Can someone help me out here to point out what’s wrong with this ?

This is a close replica of the script to create backprop from scratch .

import torch
X = torch.randn(5000 , 764)
y = torch.randint(0, 9, (5000,))

import torch.nn.functional as F

# class Module():
#     def forward(self,*args):
#         raise NotImplementedError("Forward Method not implemented")
#     def __call__(self,*args):
#         self.args = args
#         self.out = self.forward(*args)
#         return self.out
#     def backward(self): self.bwd(self.out, *self.args)
#     def bwd(self,*args): raise Exception('not implemented')

class Module():
def __call__(self, *args):
# import pdb ; pdb.set_trace()
self.args = args
self.out = self.forward(*args)
return self.out

def forward(self): raise Exception('not implemented')
def backward(self): self.bwd(self.out, *self.args)
def bwd(self): raise Exception('not implemented')

class Linear(Module):
def __init__(self, ni , no):
super().__init__()
def forward(self,x):
return x@self.w + self.b
def bwd(self , out , inp):
inp.g = self.out.g @ self.w.t()
self.w.g = inp.t() @ self.out.g
self.b.g = self.out.g.sum(0)

class Relu(Module):
def __init__(self):
pass

def forward(self,x):
self.out = x.clamp_min(0.)
return self.out

def bwd(self,out,inp):
inp.g = (inp>0).float() * out.g

class Mse(Module):
def forward (self, inp, targ): return (inp.squeeze() - targ).pow(2).mean()
def bwd(self, out, inp, targ): inp.g = 2*(inp.squeeze()-targ).unsqueeze(-1) / targ.shape[0]

class Model(Module):
def __init__(self , num_hidden_layers , ni  , nh , no):

self.relu = Relu()

# Stacking layers
self.l1 = [ Linear(ni,nh) , self.relu ]
self.hidden_layers = []
for _ in range(num_hidden_layers-1):
self.hidden_layers.append(Linear(nh,nh))
self.hidden_layers.append(self.relu)
self.out_layer = [Linear(nh,no)]

self.layers = self.l1 + self.hidden_layers + self.out_layer
self.mse = Mse()

def forward(self,x):

for layer in self.layers:
# import pdb ; pdb.set_trace()
x = layer(x)
return x

def __call__(self,x, y):
x = self.forward(x)
self.loss = self.mse(x , y)
return self.loss

def backward(self,*args):
self.loss.backward()
for l in reversed(self.layers):
l.backward()

ni = X.shape[1]
nh = 32
no = 1
num_hidden_layers = 1
model = Model(num_hidden_layers,ni,nh,no)
loss = model(X,y)
model.backward()



When i execute this , i get an error saying

---------------------------------------------------------------------------
AttributeError                            Traceback (most recent call last)
Cell In[163], line 107
105 model = Model(num_hidden_layers,ni,nh,no)
106 loss = model(X,y)
--> 107 model.backward()

Cell In[163], line 96, in Model.backward(self, *args)
94 self.loss.backward()
95 for l in reversed(self.layers):
---> 96     l.backward()

Cell In[163], line 26, in Module.backward(self)
---> 26 def backward(self): self.bwd(self.out, *self.args)

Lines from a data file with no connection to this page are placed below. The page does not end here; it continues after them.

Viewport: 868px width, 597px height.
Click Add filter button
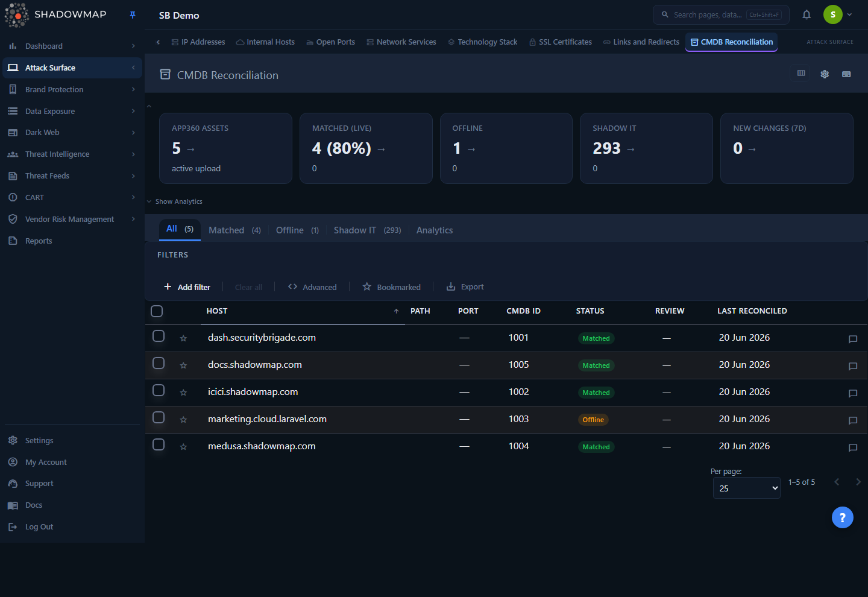(187, 287)
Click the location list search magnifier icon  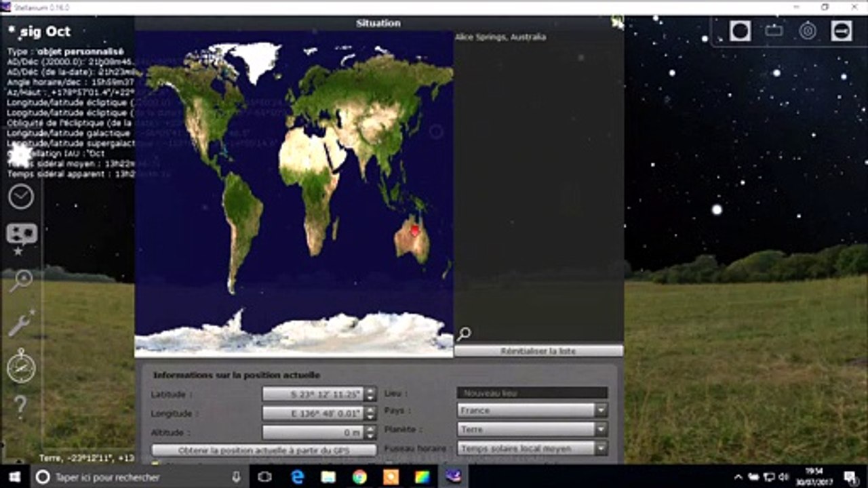click(x=465, y=333)
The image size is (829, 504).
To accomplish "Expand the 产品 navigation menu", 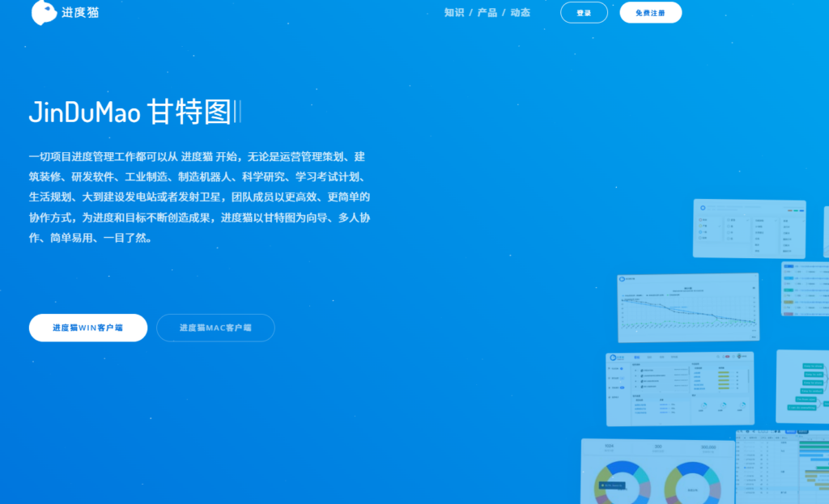I will point(487,12).
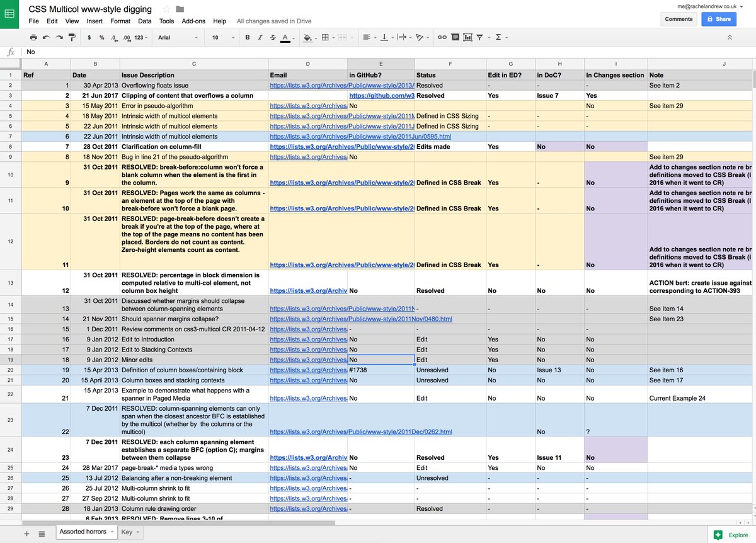Click the Share button

click(718, 20)
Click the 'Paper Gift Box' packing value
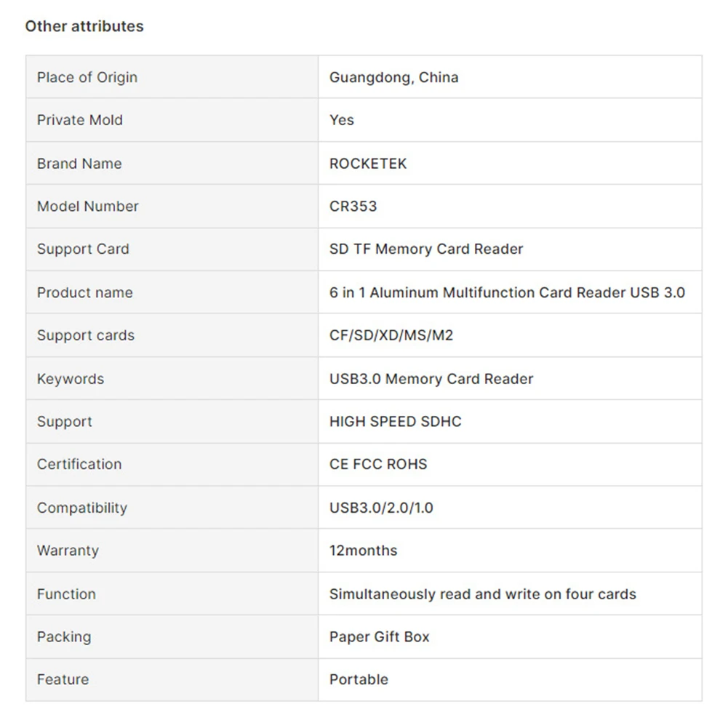Screen dimensions: 728x728 click(379, 636)
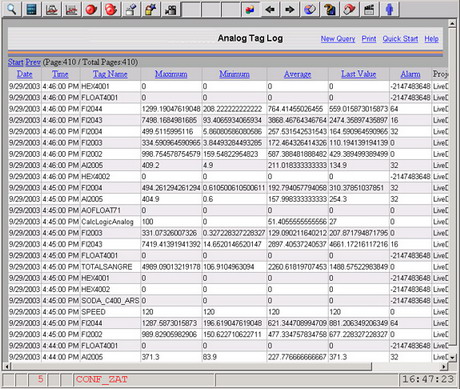The image size is (460, 389).
Task: Click the clapperboard toolbar icon
Action: (369, 9)
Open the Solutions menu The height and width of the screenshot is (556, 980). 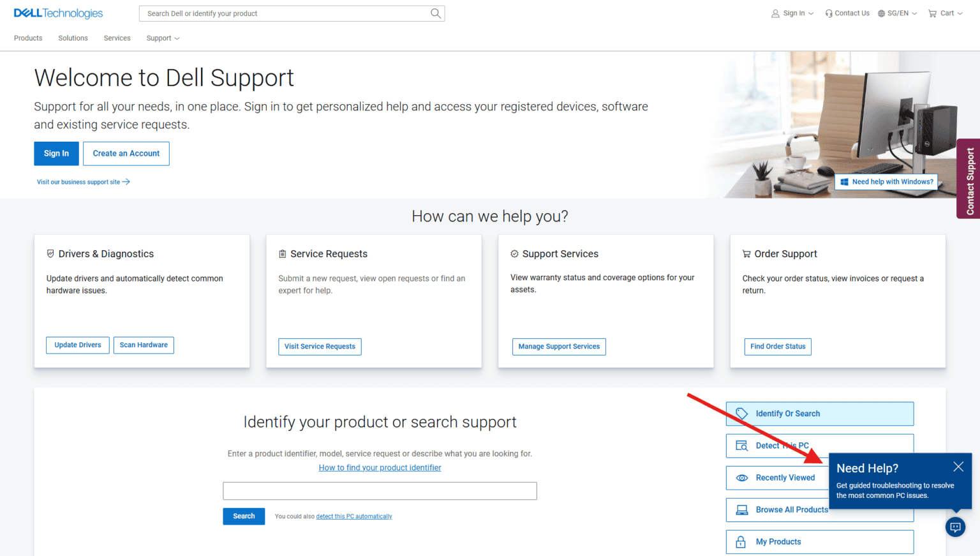point(72,38)
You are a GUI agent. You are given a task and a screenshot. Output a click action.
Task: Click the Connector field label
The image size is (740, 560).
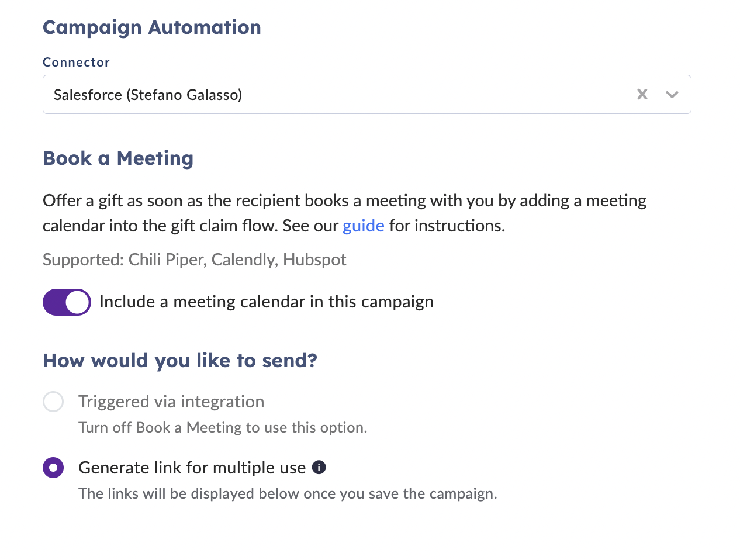point(76,63)
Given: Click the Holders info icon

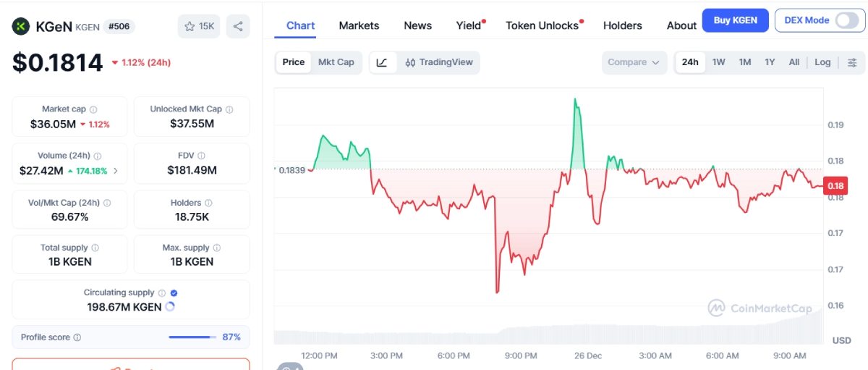Looking at the screenshot, I should [208, 203].
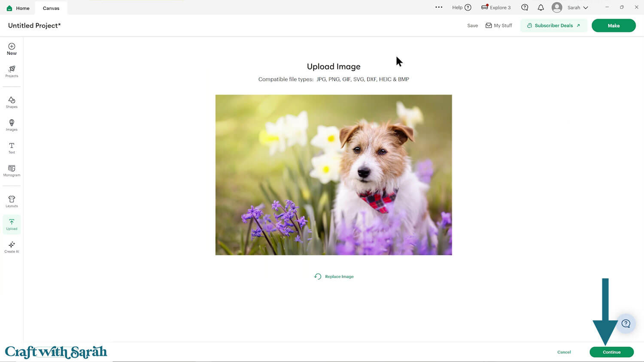
Task: Click the Upload icon in sidebar
Action: point(12,224)
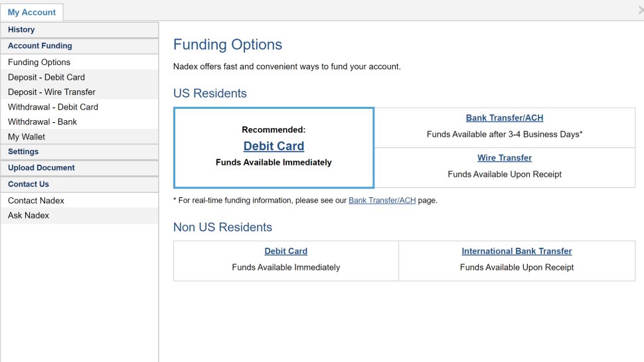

Cell In[163], line 38, in Linear.bwd(self, out, inp)
37 def bwd(self , out , inp):
---> 38     inp.g = self.out.g @ self.w.t()
39     self.w.g = inp.t() @ self.out.g
40     self.b.g = self.out.g.sum(0)

AttributeError: 'Tensor' object has no attribute 'g'
​


@Najdorf seems like self.out.g is missing g. This is supposed to be the gradient calculated from the layer in front of the Linear layer, MSE in this case.

Looking at Model class you name the instance of Mse as self.mse instead of self.loss in the notes. Which means that when you call self.loss.backward() in Mse model’s backward method, the gradient was not calculated.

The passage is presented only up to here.